Итак, песня готова, структура ясна, мелодия – отточена. Оставалось решить, кому же поставить в диалоге точку…
Глеб решил. И записал:
И, что бы ни плел, куда бы ни вел воевода —
Жди, сколько воды, сколько беды утечет.
Знай: все победят только лишь честь и свобода.
Да, только они – все остальное не в счет.
* * *
– В общем, я тебя жду, – сказал он. – Как прилетаю, так сразу начинаю ждать.
Самолет компании «Австрийские авиалинии» подрулил к терминалу. По эту сторону стойки таможенного контроля начал скапливаться народ.
– Позвони мне сразу, – попросила я. – Обязательно.
– Конечно.
Аэро-Симфи, ворота миров. Встречи и прощания. Долгие проводы – лишние слезы…
Арт оглянулся на табло, высвечивающее время до отлета, скользнул невидящим взглядом по окружающей публике, прижал меня к себе и поцеловал в губы – длинно и жадно. У таможенной стойки рейса на Париж зааплодировали. Я смутилась, отступила на шаг. Еще секунду мы не разнимали рук.

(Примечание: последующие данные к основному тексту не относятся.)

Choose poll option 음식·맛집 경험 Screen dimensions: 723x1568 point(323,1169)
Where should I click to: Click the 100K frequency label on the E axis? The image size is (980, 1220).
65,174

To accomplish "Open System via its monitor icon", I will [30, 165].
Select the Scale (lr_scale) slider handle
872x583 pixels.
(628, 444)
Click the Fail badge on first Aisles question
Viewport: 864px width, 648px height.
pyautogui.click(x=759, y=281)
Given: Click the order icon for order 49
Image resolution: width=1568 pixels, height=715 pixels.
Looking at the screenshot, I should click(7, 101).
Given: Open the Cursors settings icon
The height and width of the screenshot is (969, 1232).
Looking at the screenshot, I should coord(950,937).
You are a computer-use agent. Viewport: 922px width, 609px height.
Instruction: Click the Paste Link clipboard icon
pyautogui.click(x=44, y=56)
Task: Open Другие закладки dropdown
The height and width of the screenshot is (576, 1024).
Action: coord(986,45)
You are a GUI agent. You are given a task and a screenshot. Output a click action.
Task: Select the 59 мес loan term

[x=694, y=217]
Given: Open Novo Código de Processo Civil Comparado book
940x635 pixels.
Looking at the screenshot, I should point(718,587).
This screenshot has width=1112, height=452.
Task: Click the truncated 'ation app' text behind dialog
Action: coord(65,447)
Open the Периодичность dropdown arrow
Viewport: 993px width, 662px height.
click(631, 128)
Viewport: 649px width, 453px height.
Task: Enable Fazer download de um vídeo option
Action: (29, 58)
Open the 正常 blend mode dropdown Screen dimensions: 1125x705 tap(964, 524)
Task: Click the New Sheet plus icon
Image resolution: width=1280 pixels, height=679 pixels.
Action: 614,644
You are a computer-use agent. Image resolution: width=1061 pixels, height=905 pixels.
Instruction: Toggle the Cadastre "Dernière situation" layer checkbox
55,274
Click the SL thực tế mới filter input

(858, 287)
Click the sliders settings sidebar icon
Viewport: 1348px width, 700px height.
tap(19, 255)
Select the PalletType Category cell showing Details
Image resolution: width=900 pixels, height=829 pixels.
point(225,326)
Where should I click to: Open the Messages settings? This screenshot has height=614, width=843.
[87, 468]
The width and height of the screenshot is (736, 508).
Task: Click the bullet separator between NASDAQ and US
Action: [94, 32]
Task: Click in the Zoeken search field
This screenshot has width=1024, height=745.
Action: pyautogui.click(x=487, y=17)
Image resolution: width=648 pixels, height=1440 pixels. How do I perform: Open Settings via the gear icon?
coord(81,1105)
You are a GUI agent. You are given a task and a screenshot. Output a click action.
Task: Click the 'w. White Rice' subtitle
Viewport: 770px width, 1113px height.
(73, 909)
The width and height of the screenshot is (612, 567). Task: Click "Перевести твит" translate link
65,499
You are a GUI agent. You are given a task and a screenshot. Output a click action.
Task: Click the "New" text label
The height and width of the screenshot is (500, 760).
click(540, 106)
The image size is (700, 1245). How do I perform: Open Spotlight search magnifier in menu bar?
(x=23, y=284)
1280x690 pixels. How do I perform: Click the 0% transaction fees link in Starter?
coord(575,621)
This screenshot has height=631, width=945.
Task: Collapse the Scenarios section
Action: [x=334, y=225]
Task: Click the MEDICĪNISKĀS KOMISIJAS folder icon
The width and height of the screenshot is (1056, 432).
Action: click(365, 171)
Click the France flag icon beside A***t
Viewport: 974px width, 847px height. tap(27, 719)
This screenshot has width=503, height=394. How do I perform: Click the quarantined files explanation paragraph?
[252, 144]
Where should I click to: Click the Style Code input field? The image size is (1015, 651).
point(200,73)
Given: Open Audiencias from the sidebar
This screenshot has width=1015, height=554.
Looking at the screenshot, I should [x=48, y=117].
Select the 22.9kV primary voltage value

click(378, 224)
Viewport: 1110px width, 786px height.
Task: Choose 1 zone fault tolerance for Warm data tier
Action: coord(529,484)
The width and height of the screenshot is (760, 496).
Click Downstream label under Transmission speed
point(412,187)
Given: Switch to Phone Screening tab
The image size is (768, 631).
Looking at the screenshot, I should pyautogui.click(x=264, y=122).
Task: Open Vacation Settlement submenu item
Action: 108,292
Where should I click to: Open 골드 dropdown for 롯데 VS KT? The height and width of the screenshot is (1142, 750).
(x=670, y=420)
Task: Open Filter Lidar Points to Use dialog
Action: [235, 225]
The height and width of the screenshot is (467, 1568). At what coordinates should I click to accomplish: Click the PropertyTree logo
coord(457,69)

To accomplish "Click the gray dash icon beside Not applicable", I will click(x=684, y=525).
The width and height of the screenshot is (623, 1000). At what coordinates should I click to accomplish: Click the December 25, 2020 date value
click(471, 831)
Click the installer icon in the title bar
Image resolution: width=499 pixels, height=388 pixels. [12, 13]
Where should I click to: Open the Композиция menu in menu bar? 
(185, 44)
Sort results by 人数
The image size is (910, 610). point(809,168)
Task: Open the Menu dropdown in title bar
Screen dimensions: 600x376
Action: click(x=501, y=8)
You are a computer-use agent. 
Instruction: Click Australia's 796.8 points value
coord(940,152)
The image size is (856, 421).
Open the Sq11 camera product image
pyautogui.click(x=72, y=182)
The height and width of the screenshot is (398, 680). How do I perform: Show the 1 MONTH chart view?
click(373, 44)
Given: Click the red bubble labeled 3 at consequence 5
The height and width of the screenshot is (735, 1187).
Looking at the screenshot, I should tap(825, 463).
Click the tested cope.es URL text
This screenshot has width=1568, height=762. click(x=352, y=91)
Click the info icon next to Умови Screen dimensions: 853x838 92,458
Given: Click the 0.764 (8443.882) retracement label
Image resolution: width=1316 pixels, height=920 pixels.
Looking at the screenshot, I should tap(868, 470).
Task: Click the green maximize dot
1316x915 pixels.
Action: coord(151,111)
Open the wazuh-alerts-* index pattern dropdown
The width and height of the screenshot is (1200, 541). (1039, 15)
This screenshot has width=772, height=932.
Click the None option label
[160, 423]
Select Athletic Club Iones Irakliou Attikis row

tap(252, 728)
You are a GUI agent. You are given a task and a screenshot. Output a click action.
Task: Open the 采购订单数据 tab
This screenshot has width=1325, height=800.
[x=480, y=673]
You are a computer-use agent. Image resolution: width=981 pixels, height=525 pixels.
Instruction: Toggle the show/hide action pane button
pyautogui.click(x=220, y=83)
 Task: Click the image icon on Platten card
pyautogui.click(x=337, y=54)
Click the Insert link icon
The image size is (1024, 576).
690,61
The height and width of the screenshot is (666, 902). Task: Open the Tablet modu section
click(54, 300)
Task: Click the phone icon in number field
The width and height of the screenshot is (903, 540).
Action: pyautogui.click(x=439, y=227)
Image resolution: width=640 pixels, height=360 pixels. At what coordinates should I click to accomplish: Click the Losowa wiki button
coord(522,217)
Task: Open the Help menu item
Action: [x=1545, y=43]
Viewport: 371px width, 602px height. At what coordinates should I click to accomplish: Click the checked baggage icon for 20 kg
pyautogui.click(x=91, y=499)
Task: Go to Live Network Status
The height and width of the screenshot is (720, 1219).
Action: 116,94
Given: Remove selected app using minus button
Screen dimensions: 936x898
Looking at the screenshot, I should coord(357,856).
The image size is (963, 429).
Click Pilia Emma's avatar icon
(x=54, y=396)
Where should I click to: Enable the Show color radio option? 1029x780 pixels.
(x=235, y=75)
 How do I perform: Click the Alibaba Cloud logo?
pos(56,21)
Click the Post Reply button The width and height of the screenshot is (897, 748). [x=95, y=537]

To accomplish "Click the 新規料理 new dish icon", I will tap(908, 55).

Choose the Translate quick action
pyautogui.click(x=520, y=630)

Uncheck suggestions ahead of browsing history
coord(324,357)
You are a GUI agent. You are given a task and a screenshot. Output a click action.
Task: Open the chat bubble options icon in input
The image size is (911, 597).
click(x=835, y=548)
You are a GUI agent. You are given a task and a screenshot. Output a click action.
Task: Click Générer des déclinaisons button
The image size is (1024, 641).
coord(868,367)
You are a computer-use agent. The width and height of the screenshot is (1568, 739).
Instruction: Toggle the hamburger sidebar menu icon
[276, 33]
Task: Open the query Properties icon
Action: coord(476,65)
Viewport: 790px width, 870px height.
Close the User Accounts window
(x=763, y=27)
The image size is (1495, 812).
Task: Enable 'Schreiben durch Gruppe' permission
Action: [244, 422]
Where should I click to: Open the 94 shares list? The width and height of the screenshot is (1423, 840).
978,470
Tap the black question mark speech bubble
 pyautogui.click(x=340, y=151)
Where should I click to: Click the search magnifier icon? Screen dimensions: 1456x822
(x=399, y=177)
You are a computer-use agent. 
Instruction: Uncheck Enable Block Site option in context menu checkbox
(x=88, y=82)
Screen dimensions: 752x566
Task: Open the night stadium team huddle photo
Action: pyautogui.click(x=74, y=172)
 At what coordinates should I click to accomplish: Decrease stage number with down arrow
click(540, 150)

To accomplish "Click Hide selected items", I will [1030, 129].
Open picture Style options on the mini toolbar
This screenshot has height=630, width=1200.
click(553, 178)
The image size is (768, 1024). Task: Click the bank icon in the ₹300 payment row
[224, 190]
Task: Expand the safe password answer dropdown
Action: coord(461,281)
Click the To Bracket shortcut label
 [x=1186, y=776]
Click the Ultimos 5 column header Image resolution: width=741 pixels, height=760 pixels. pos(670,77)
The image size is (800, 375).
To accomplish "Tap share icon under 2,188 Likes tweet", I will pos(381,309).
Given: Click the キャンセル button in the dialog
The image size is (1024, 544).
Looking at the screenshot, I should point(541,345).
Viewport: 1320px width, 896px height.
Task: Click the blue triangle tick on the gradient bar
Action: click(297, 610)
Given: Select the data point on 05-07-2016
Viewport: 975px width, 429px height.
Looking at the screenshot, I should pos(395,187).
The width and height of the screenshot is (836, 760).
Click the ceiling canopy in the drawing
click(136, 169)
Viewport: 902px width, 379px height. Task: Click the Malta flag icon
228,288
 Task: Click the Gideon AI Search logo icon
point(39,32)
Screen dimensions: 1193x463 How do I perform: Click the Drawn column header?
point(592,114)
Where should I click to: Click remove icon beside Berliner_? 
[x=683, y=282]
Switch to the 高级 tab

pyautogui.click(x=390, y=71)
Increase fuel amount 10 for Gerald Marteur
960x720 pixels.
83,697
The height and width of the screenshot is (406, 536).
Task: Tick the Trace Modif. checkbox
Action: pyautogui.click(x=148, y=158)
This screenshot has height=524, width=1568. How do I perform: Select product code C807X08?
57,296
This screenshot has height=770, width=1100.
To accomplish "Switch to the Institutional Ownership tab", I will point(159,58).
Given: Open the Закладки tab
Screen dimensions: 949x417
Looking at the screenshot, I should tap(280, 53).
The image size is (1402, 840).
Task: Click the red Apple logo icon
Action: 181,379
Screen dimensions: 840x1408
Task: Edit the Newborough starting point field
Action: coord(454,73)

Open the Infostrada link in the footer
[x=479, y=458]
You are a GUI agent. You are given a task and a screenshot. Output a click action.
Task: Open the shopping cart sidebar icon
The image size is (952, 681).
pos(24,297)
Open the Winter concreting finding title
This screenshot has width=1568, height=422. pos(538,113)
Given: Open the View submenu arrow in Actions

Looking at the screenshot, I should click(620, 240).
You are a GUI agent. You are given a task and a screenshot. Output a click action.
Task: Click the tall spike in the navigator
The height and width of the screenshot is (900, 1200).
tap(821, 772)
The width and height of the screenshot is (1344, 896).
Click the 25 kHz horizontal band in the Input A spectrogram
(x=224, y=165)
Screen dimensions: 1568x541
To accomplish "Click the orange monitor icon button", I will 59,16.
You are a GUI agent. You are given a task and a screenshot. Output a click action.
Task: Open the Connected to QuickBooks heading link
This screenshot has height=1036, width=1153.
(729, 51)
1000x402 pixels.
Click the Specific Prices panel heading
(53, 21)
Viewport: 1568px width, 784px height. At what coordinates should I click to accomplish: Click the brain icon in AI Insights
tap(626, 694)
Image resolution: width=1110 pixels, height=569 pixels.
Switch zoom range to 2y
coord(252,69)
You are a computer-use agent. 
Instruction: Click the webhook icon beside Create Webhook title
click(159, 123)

Таможенный контроль. Да, сударь. Проходите, сударь.
Он оглянулся, помахал рукой и исчез в квадратном проеме терминала.
…В зоне по ту сторону таможенного контроля на последние крымские тысячи Верещагин купил бутылку «Реми Мартен» с доставкой и заполнил карточку на имя Фаины Абрамовны Файнштейн, консульство Израиля.
Вечером в бахчисарайской квартире зазвонил телефон.
– Артем, ну что? Как ты?
– Прекрасно. Тащиться в город сил не было, я заночевал в отеле аэропорта. Ты смотрела вечерние новости? Ты знаешь, что случилось?
– Нет. – Я похолодела, вообразив что-то бесповоротное…
– Месснер в одиночку без кислорода поднялся на Эверест!